Descrição da tarefa:
Imprima todas as linhas do material abaixo, sem alterar nem omitir nada, e deixe as imagens de fora da resposta.

Dados de entrada:
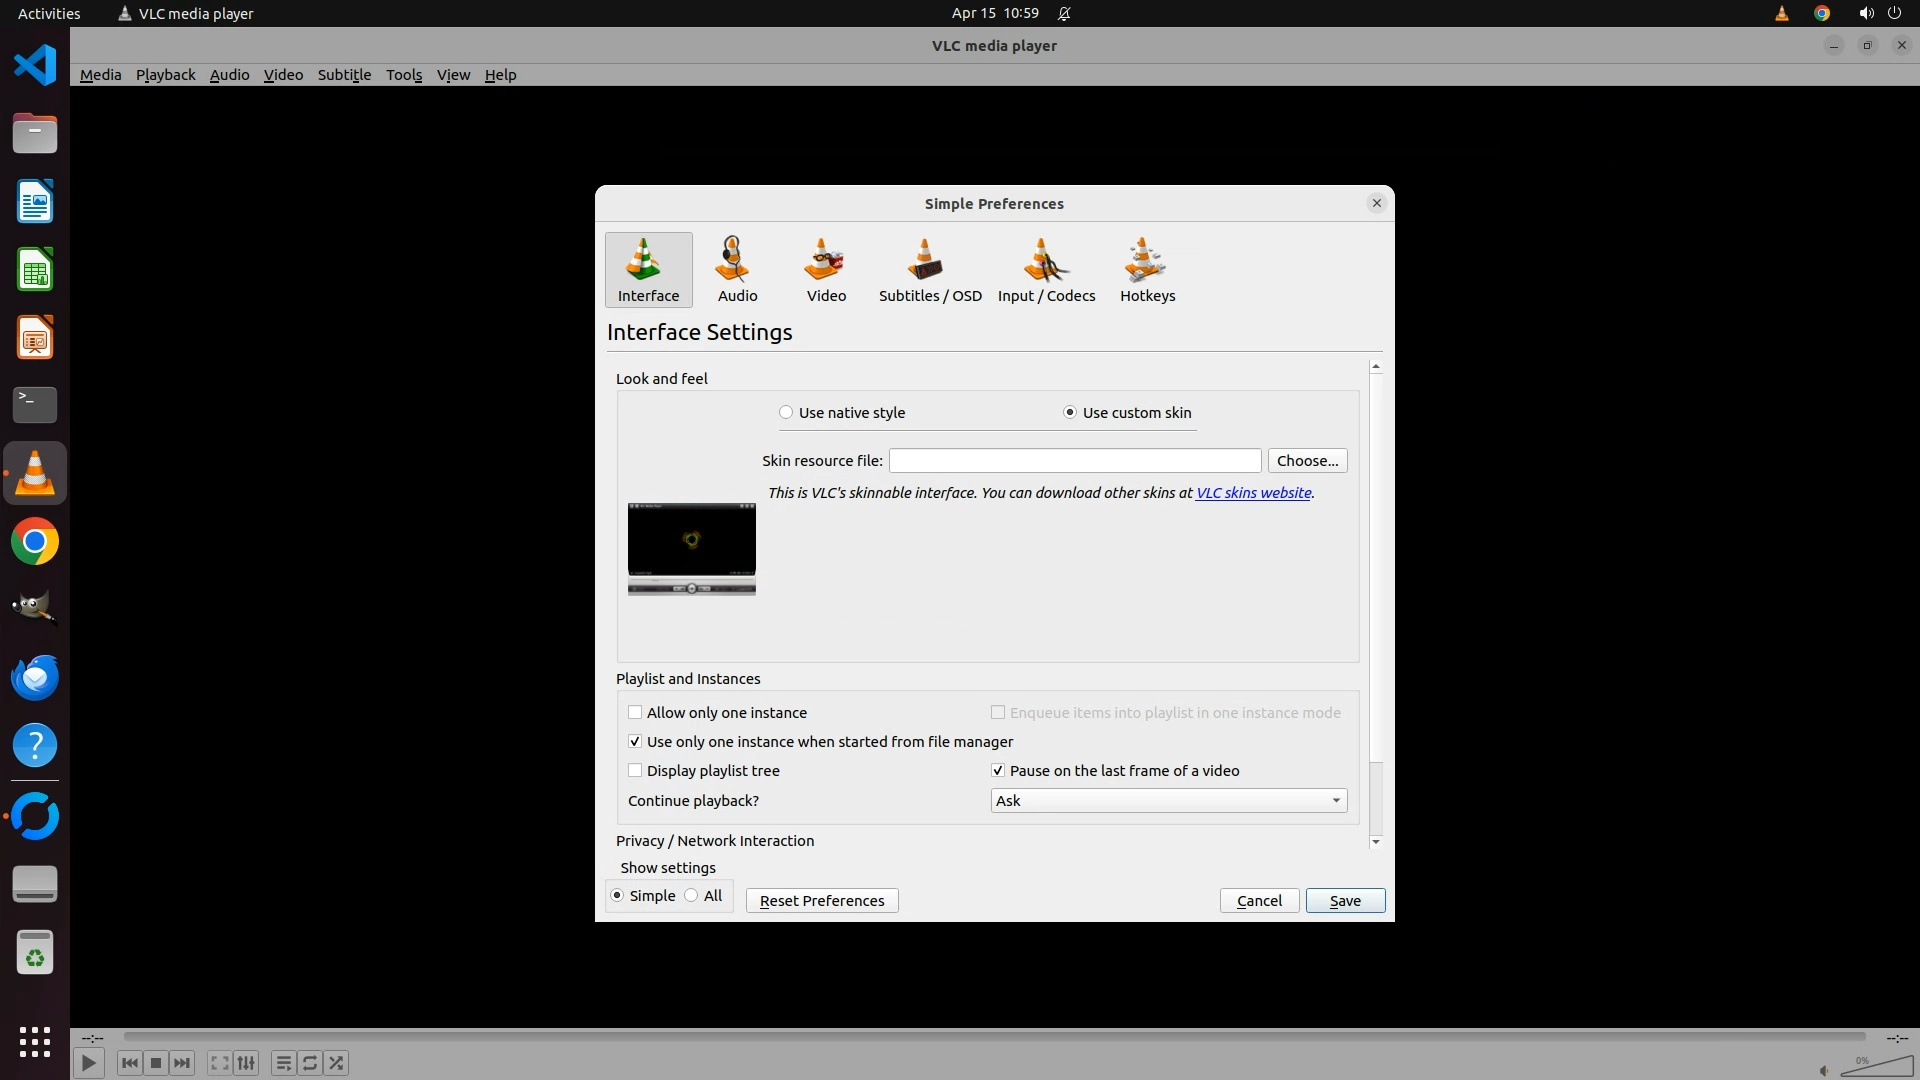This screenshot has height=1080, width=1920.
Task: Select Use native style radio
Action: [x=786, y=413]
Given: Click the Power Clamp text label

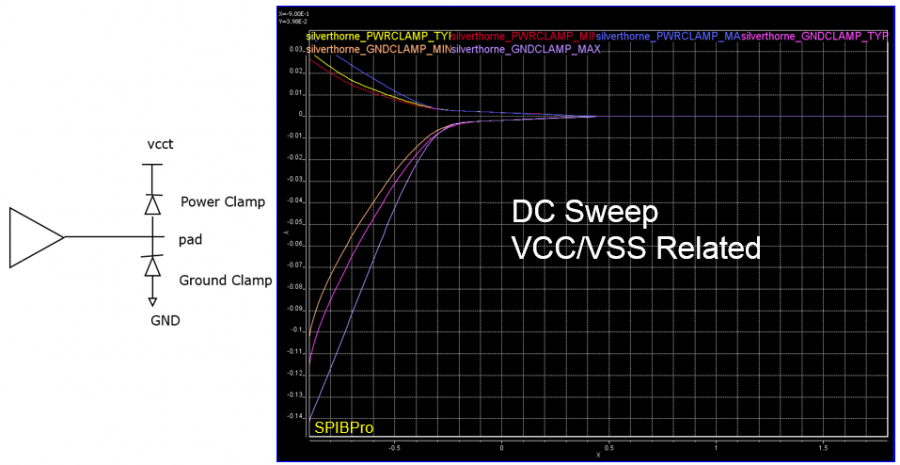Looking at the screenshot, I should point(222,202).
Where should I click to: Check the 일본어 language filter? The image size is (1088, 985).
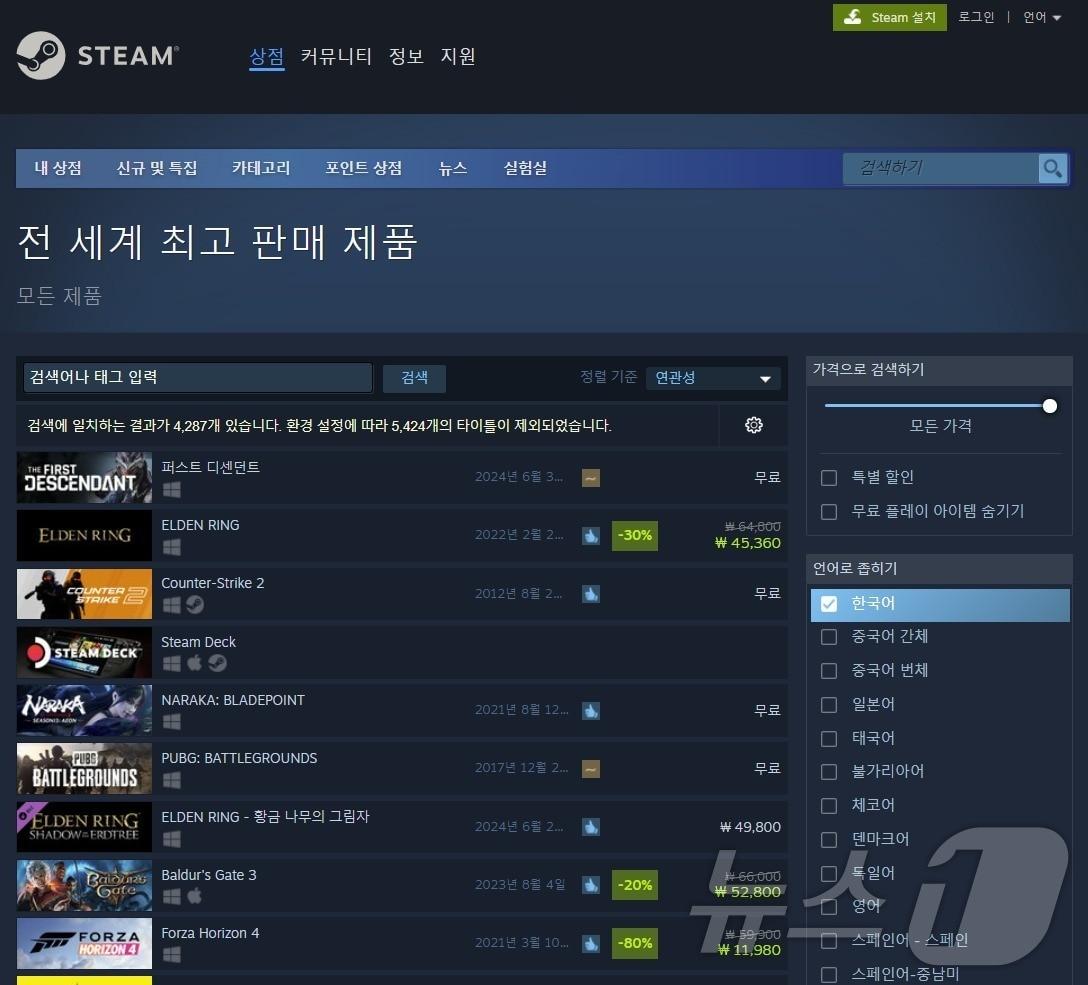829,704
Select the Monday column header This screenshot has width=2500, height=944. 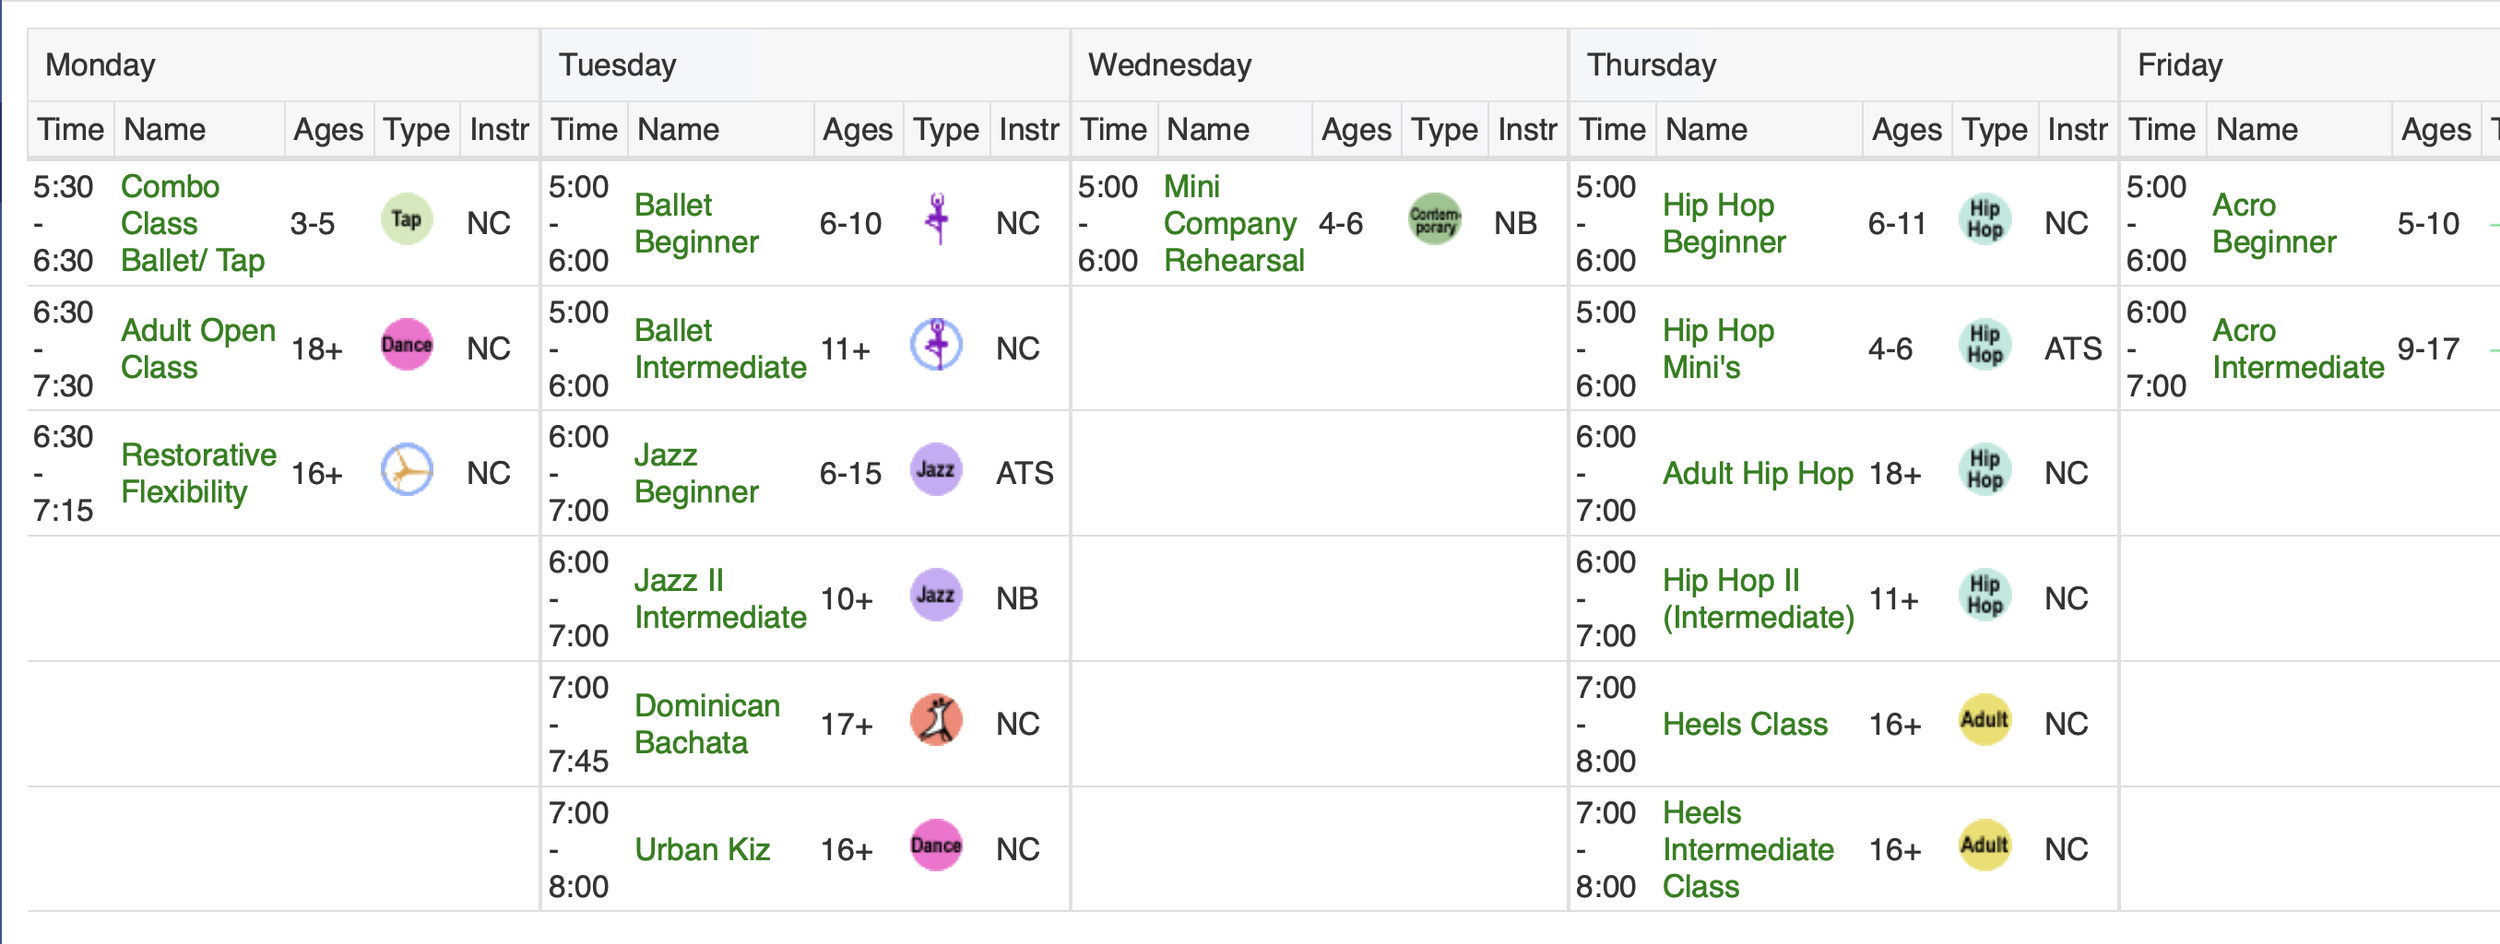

Resposta completa:
This screenshot has height=1080, width=1920.
Task: Select Use native style radio
Action: [x=786, y=413]
Given: Click the Power Clamp text label

Looking at the screenshot, I should point(222,202).
Where should I click to: Check the 일본어 language filter? The image size is (1088, 985).
829,704
Select the Monday column header This screenshot has width=2500, height=944. 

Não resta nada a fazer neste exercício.